● Problems to work on:
1. Using the Jiecang results note, answer:
(a) What was Jiecang's 2Q22 revenue, and by how much did it rise YoY?
(b) What revenue and net loss did LEG report for 1H22?
(c) What was the 1H22 recurring attributable net profit?
2. Retype the stretch of the Jiecang results note from "1H22 results in" through "YoY to Rmb112mn.".
3. List every year-over-year growth percentage in the Jiecang results note, with the figure each one applies to.
*** Provided text ***
1H22 results in line with our expectations
Jiecang Linear Motion Technology (Jiecang) announced its 1H22 results: Revenue rose 42.8% YoY to Rmb1.44bn, attributable net profit grew 22% YoY to Rmb188mn, and recurring attributable net profit increased 10% YoY to Rmb151mn. The 1H22 results were in line with our expectations. In 2Q22, revenue rose 32% YoY to Rmb732mn, and attributable net profit grew 25% YoY to Rmb112mn.
Stable growth in endogenic business; LEG earnings under short-term pressure. In 1H22, we estimate that endogenic business revenue grew about 20% YoY to Rmb1.21bn, as demand from corporate clients in height adjustable desks partially offset falling retail demand in the US, while new client acquisitions continued in Europe. In 1H22, Jiecang acquisition, Logic Endeavor Group (LEG), reported Rmb228mn revenue with a net loss of Rmb32mn. We attribute the losses to its low-profit original equipment manufacturer (OEM) model and delayed overseas plant construction due to COVID-19.
*** End of Provided text ***
*** Extracted entries ***
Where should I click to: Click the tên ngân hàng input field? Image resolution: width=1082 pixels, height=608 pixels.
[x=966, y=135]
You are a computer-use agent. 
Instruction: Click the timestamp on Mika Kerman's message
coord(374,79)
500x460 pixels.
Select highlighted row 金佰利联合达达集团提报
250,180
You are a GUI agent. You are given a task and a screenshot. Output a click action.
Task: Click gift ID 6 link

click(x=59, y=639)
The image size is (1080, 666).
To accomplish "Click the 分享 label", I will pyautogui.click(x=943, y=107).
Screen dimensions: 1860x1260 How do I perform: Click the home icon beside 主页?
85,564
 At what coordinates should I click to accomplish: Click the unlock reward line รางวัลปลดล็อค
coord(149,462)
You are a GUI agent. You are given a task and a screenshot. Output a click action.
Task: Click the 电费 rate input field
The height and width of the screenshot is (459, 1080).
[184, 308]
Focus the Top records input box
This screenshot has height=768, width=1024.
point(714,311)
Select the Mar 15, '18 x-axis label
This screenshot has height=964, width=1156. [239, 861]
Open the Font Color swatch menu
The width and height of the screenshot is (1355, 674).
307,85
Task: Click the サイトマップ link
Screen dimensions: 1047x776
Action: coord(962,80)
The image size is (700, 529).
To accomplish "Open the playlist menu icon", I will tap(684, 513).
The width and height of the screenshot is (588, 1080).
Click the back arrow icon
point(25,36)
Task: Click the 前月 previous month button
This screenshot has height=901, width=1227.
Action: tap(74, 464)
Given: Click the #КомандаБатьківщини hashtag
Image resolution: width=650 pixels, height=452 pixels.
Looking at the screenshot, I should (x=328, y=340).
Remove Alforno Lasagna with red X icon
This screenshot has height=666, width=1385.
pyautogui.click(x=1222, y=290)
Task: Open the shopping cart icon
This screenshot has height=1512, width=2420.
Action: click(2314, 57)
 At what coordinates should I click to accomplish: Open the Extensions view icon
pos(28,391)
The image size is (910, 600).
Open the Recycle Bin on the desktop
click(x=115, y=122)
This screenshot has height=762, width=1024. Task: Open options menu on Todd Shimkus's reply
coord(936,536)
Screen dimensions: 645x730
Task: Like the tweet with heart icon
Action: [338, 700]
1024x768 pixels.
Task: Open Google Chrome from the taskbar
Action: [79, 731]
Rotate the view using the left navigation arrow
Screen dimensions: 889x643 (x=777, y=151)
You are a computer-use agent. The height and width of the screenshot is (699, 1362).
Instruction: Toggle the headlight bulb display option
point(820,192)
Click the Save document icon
*** End of Extracted entries ***
● Per-task answers:
1.
(a) Rmb732mn, up 32% YoY
(b) Rmb228mn revenue and a net loss of Rmb32mn
(c) Rmb151mn, up 10% YoY

2.
1H22 results in line with our expectations
Jiecang Linear Motion Technology (Jiecang) announced its 1H22 results: Revenue rose 42.8% YoY to Rmb1.44bn, attributable net profit grew 22% YoY to Rmb188mn, and recurring attributable net profit increased 10% YoY to Rmb151mn. The 1H22 results were in line with our expectations. In 2Q22, revenue rose 32% YoY to Rmb732mn, and attributable net profit grew 25% YoY to Rmb112mn.

3.
- 42.8%: 1H22 revenue
- 22%: 1H22 attributable net profit
- 10%: 1H22 recurring attributable net profit
- 32%: 2Q22 revenue
- 25%: 2Q22 attributable net profit
- About 20%: 1H22 endogenic business revenue (estimated)